La mia giornata lavorativa contrattuale è di sette ore e mezzo più un'ora di pausa pranzo; in più lavoro a un'ora abbondante di viaggio da casa. Questo mi taglia fuori dalle pennichelle infrasettimanali e mi lascia un misero residuo nei fine settimana. Le mie pennichelle si svolgono rigorosamente a letto (mai riuscito a prendere sonno se non completamente sdraiato e coperto) e travalicano la misura classica estendendosi spesso per un'ora e mezzo, talvolta anche di più.
Nonostante queste indubbie manchevolezze mi ritengo un estimatore di questo nobile modo di trascorrere il tempo, che col sonno serale e notturno ha la stessa parentela di un pranzo gourmet col Cheeseburger Menu di Mac Donald.
Innanzitutto la pennichella è un modo sublime di procrastinare; e come ci insegna Jerome K. Jerome, "è impossibile godere a fondo l'ozio se non si ha una quantità di lavoro da fare". Le ore serali sono naturaliter consacrate al sonno; a metà giornata, anche il sabato o la domenica, uno ha spesso qualche cosa, cosetta, cosuccia da fare: ebbene, quale piacere più squisito di sapere che ci sarebbe questo o quello da fare e contemporaneamente sdraiarsi a letto?
E poi la pennichella ci offre l'altro condimento indispensabile di ogni piacere raffinato: quello della sua assoluta superfluità. Il sonno notturno è riposo che il nostro corpo e il nostro spirito ci richiedono ed è un richiamo che non permette di essere ignorato; quello pomeridiano è riposo di cui in fondo potremmo fare a meno, che ci concediamo magnanimamente in un atto di generosità verso noi stessi.

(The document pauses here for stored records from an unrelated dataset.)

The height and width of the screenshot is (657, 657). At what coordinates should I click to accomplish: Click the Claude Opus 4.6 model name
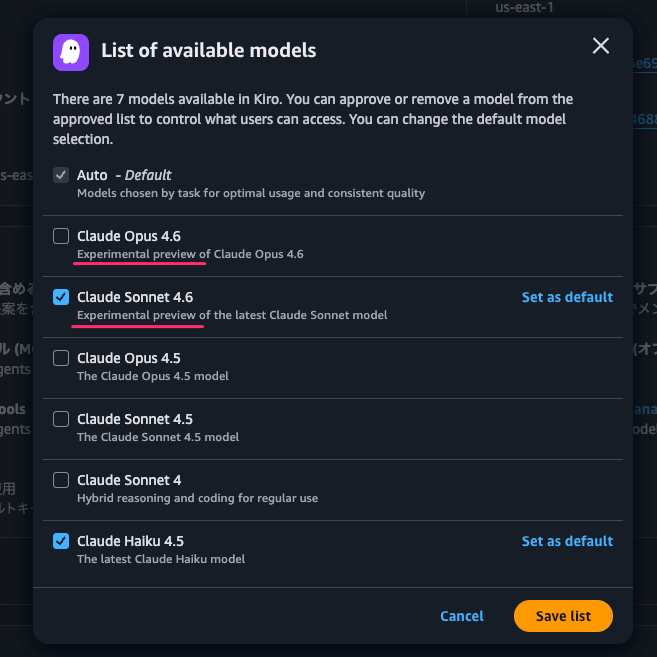(x=128, y=236)
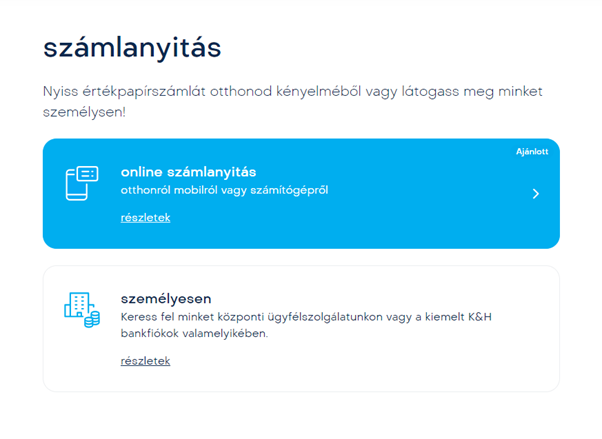The image size is (602, 439).
Task: Click the Ajánlott badge
Action: (531, 152)
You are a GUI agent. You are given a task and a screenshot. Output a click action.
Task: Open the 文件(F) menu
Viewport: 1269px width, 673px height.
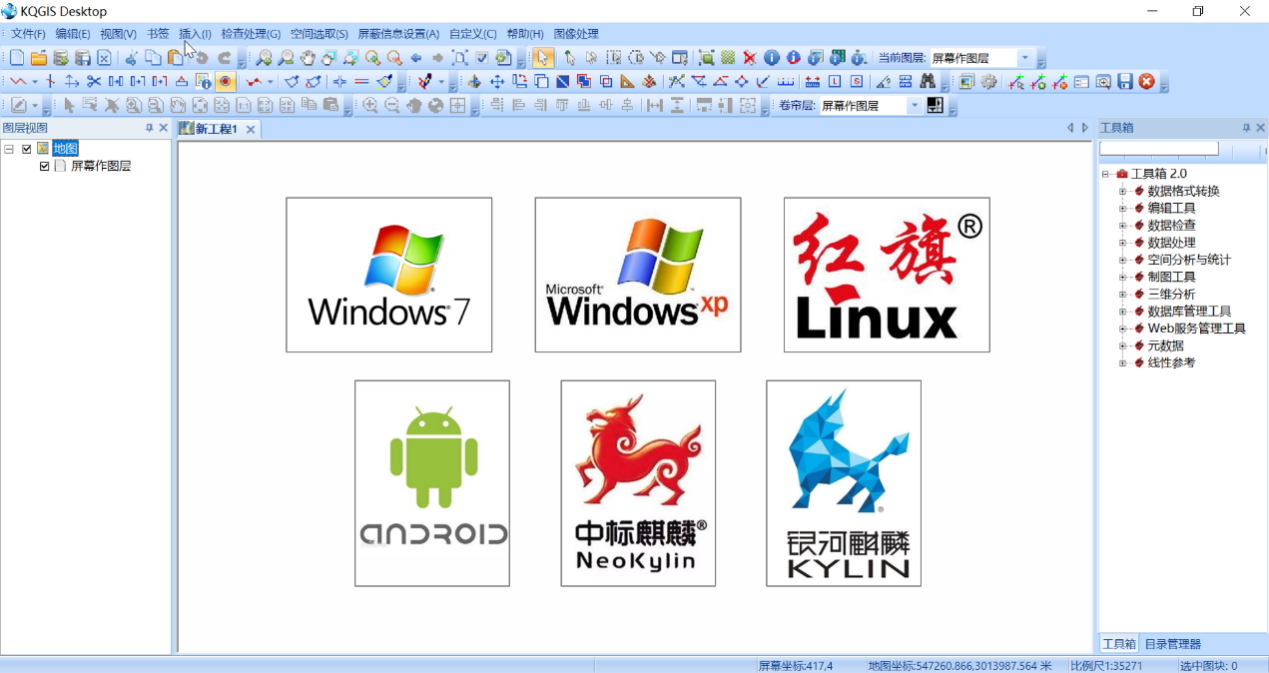coord(28,34)
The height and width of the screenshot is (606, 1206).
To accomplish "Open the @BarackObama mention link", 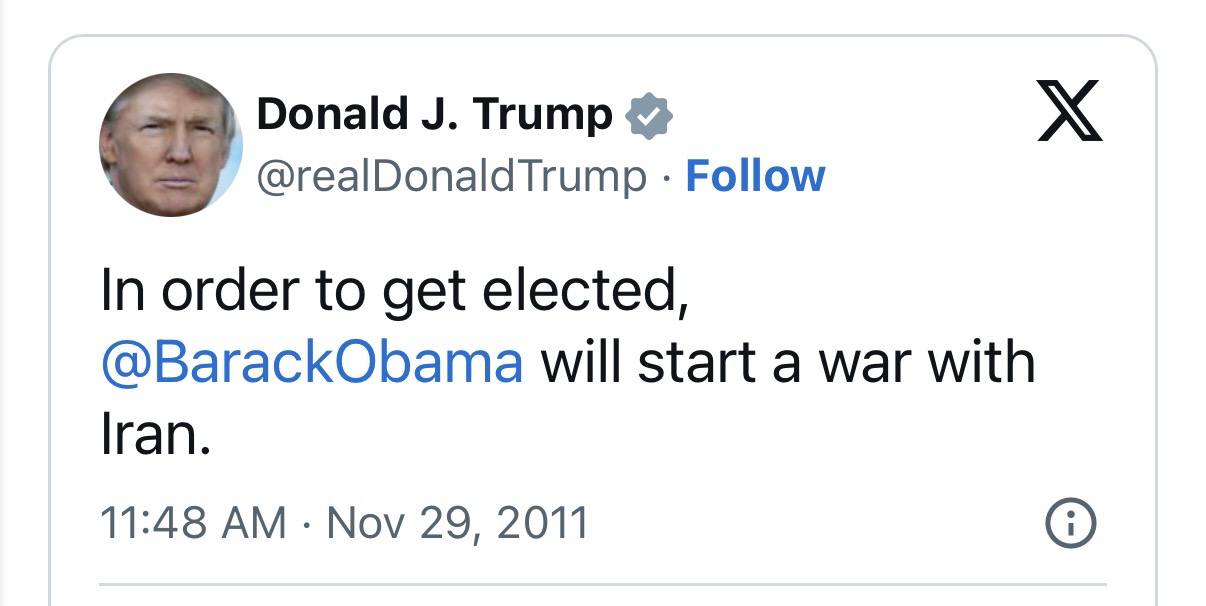I will click(312, 363).
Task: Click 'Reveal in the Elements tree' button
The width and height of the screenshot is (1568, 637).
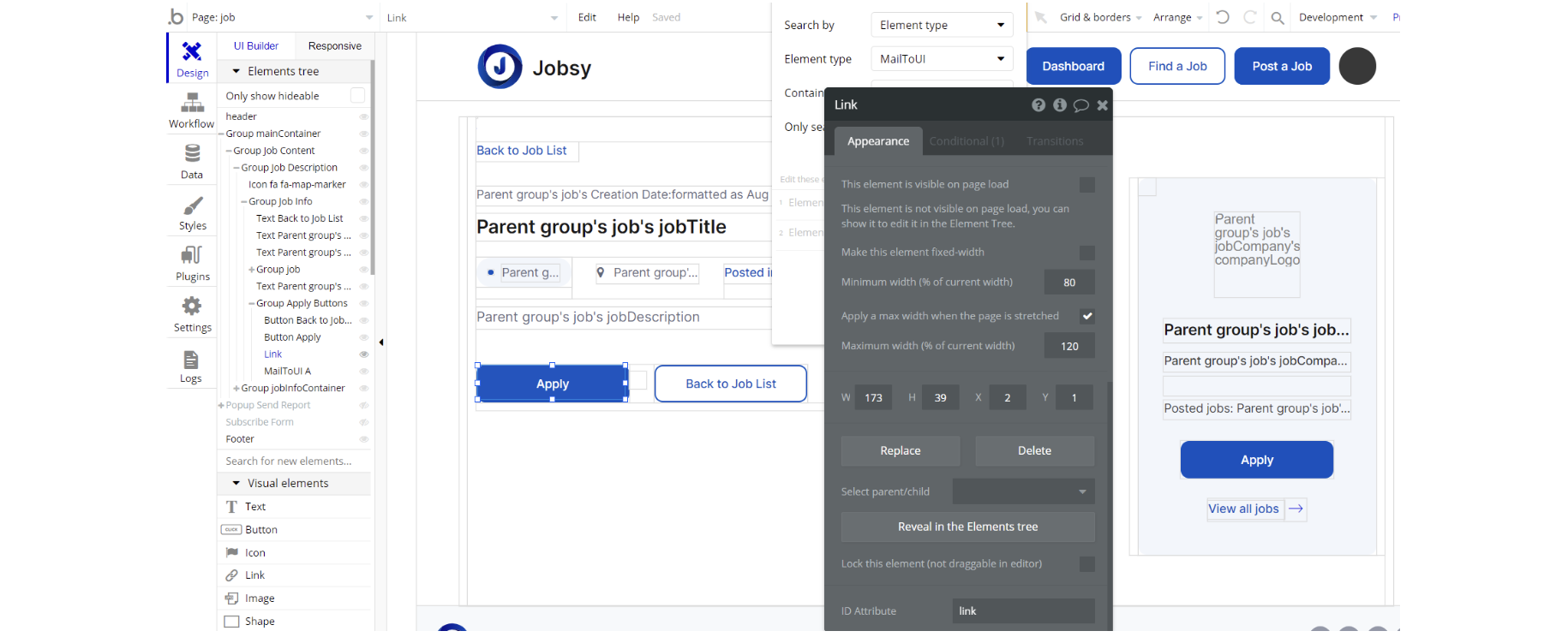Action: click(967, 527)
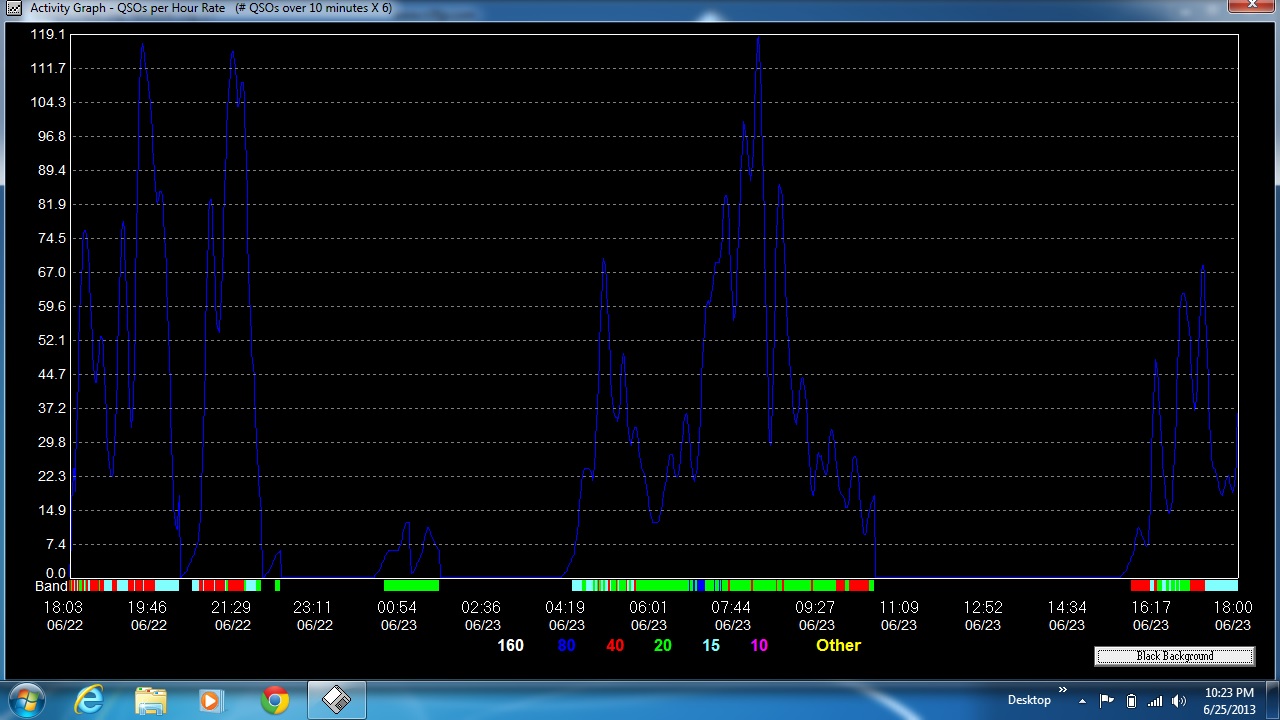Open the Activity Graph window system menu icon
The width and height of the screenshot is (1280, 720).
point(14,8)
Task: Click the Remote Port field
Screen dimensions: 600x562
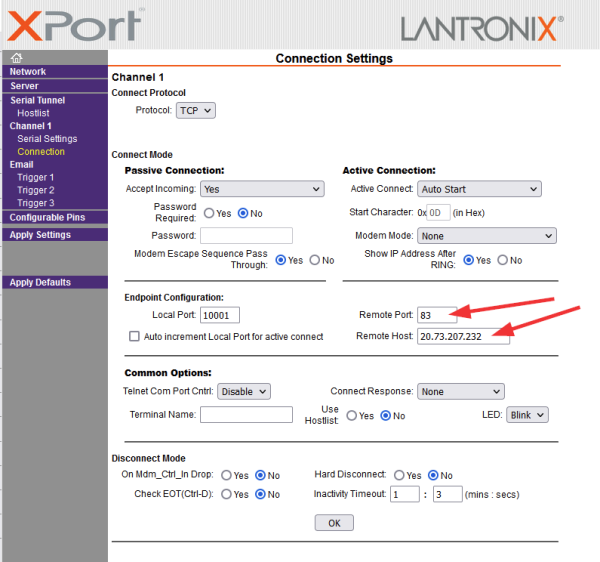Action: 437,315
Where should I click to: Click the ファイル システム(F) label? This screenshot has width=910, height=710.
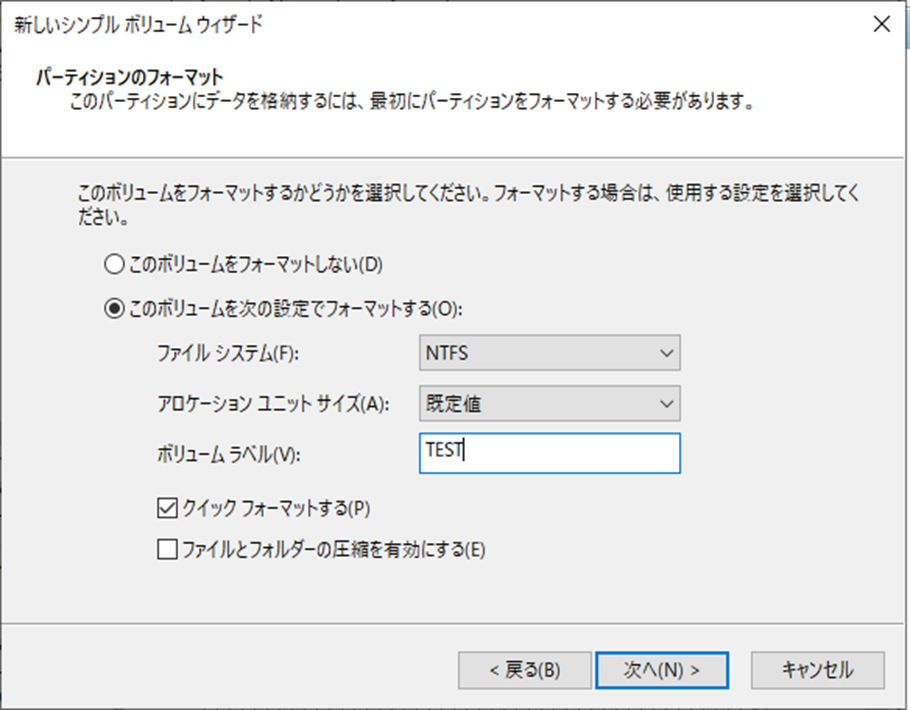[x=229, y=353]
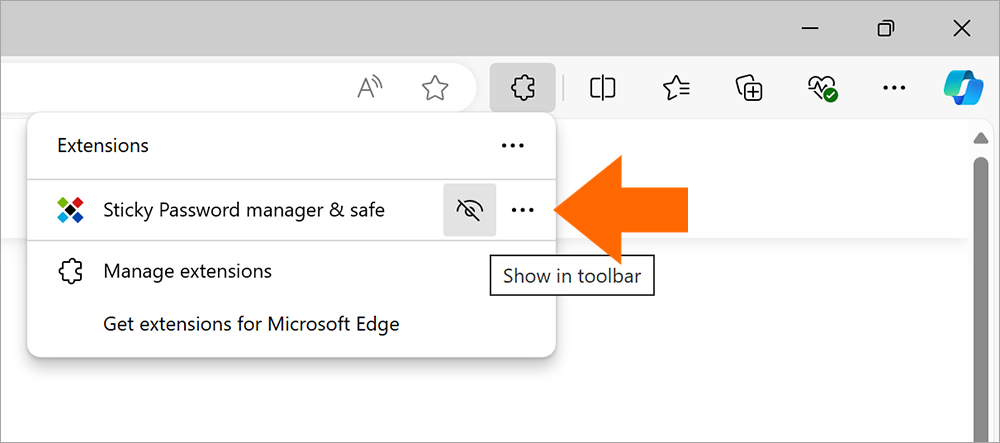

E infine: che dire delle altre delizie che la pennichella porta con sè, potremmo dire che implica? Dal lento ritorno allo stato di veglia, molto più graduale e prolungato che al mattino, al caffè (da prepararsi esclusivamente con la napoletana, chè la moka o peggio ancora i bibitoni caldi li lasciamo ai nordici, dai milanesi in su) che aspettiamo pazientemente scenda?
Diffidate di chi diffida della pennichella. Dicono che siano ore perdute: sono invece ore guadagnate perchè le sottraiamo liberamente al flusso della produttività per incastonarle nell'oro dell'otium.